Promissory Note Receivable and Definitive Supply Agreement:
In 1992, Veterinary Laboratories, Inc. ["Vet Labs"] and Sparhawk Laboratories, Inc. ["Sparhawk"] entered into the Vet Labs Sparhawk Joint Venture [the "Joint Venture"] for the manufacture and sale of veterinary pharmaceutical products. Vet Labs and Sparhawk each owned 50% of the Joint Venture. The Company controlled the Joint Venture through its control of the Joint Venture Policy Committee and therefore consolidated its assets, liabilities, revenue and expenses in these consolidated financial statements until March 4, 2004. The Company had funded the Joint Venture's losses since 1992 and, accordingly, has recorded 100% of these cumulative losses in the consolidated financial statements.
On January 13, 2004, the Company entered into an Asset Purchase Agreement with Sparhawk. Pursuant to this Asset Purchase Agreement, the Company agreed to sell the finished product veterinary pharmaceutical business, including substantially all of the assets of Vet Labs, to Sparhawk for $5,500,000 in cash. Effective March 4, 2004, this sale was completed. Simultaneously, on March 4, 2004, Chemdex, Inc. ["Chemdex"], a wholly-owned subsidiary of the Company, advanced $350,000 to Sparhawk in exchange for a promissory note bearing interest at 13% per annum and a warrant to purchase 4% of the equity of Sparhawk for no additional consideration. The promissory note was due in full on March 4, 2009. Interest was payable annually on the anniversary date, but could be deferred and added to the principal balance of the promissory note each year at Sparhawk's discretion. The warrant expired at the earlier of payment in full of the promissory note or 10 years from date of issue and therefore expired before it could be exercised. Pursuant to a definitive supply agreement [the "Supply Agreement"] entered into on March 4, 2004, Chemdex agreed to supply ferric hydroxide and hydrogenated dextran solution to Sparhawk on an exclusive basis in the United States for 10 years. Chemdex also granted to Sparhawk an exclusive license to use the drug master file to manufacture 10% bulk Iron Dextran for veterinary use, and the use of certain equipment during the 10-year period of the Supply Agreement. Pursuant to definitive agreements, the Company made representations, warranties and indemnities and agreed to a full release of all claims against Sparhawk arising from litigation involving the Joint Venture pending in the state court of Kansas. Similarly, Sparhawk agreed to a full release of all claims against the Company arising from the Joint Venture litigation.

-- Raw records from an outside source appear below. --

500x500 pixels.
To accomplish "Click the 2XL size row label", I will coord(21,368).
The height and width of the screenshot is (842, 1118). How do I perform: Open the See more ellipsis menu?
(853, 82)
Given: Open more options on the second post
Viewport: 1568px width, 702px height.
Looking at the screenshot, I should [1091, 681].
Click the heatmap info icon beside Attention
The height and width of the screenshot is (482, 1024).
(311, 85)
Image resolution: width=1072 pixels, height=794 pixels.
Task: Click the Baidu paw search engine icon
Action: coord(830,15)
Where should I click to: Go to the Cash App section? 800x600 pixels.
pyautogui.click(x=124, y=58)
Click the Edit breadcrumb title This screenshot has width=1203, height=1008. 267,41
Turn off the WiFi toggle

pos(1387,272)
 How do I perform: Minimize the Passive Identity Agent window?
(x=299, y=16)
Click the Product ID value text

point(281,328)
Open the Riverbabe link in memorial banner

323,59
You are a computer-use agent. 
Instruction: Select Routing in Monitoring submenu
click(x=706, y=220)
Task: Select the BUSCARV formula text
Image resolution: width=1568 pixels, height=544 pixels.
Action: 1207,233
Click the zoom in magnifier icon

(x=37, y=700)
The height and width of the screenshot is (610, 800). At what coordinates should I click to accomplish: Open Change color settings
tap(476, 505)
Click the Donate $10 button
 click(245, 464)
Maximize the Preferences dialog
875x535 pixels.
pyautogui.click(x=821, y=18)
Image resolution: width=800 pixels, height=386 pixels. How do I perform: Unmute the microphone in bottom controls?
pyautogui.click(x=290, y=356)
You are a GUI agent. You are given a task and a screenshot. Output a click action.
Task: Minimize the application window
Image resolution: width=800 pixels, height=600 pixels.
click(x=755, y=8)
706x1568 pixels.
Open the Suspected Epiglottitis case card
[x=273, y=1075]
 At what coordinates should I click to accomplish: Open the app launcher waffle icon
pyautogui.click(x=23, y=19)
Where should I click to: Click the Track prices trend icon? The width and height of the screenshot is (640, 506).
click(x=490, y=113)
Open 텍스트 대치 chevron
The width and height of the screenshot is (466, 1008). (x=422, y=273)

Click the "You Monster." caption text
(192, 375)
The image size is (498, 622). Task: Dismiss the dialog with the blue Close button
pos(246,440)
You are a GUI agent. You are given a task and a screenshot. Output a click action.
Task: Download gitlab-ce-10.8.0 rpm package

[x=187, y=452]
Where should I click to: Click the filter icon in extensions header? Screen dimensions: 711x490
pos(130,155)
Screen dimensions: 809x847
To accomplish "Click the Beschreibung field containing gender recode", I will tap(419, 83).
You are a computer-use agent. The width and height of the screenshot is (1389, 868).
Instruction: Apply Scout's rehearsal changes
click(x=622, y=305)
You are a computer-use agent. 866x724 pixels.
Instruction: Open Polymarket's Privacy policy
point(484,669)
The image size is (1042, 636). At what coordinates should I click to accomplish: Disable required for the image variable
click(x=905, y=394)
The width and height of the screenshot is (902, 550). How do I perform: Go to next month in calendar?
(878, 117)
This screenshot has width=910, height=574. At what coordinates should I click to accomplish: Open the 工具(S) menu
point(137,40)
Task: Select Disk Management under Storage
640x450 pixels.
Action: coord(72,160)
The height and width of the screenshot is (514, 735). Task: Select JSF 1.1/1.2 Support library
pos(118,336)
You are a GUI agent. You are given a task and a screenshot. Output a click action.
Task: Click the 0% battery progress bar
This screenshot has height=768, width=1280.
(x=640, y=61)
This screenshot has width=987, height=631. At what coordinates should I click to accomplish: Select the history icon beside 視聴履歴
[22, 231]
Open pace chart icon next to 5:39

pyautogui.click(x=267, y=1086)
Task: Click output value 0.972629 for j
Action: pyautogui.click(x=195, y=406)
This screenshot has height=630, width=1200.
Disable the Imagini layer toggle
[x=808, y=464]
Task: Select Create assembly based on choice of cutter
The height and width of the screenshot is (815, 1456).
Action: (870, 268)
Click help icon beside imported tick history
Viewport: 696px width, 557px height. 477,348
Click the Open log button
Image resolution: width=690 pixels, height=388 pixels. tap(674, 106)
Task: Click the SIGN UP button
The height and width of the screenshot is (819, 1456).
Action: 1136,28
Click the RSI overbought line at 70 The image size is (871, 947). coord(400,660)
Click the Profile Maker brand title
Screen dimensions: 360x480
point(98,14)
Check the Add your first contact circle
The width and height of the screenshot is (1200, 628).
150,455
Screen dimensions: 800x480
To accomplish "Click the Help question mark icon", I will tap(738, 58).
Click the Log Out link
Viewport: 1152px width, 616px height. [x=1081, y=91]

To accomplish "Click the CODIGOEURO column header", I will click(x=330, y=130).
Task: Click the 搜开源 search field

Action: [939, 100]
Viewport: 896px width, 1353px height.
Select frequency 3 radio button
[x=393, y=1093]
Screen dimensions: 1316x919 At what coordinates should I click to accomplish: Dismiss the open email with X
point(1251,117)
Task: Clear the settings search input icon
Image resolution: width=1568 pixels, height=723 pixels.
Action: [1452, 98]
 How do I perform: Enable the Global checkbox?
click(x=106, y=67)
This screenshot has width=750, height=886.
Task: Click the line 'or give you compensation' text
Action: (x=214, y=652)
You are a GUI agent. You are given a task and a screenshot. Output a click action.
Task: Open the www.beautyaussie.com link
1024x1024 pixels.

The sale resulted in a gain of $2,209,471, of which $1,859,471 was recognized in the consolidated statements of operations and $350,000 was deferred. The deferred gain of $350,000 related to the promissory note receivable from Sparhawk as Sparhawk was thinly capitalized and highly leveraged. Since payment in full on the promissory note was received on May 31, 2006, the deferred gain of $350,000 was recognized at April 30, 2006 and included in other income on the statement of operations.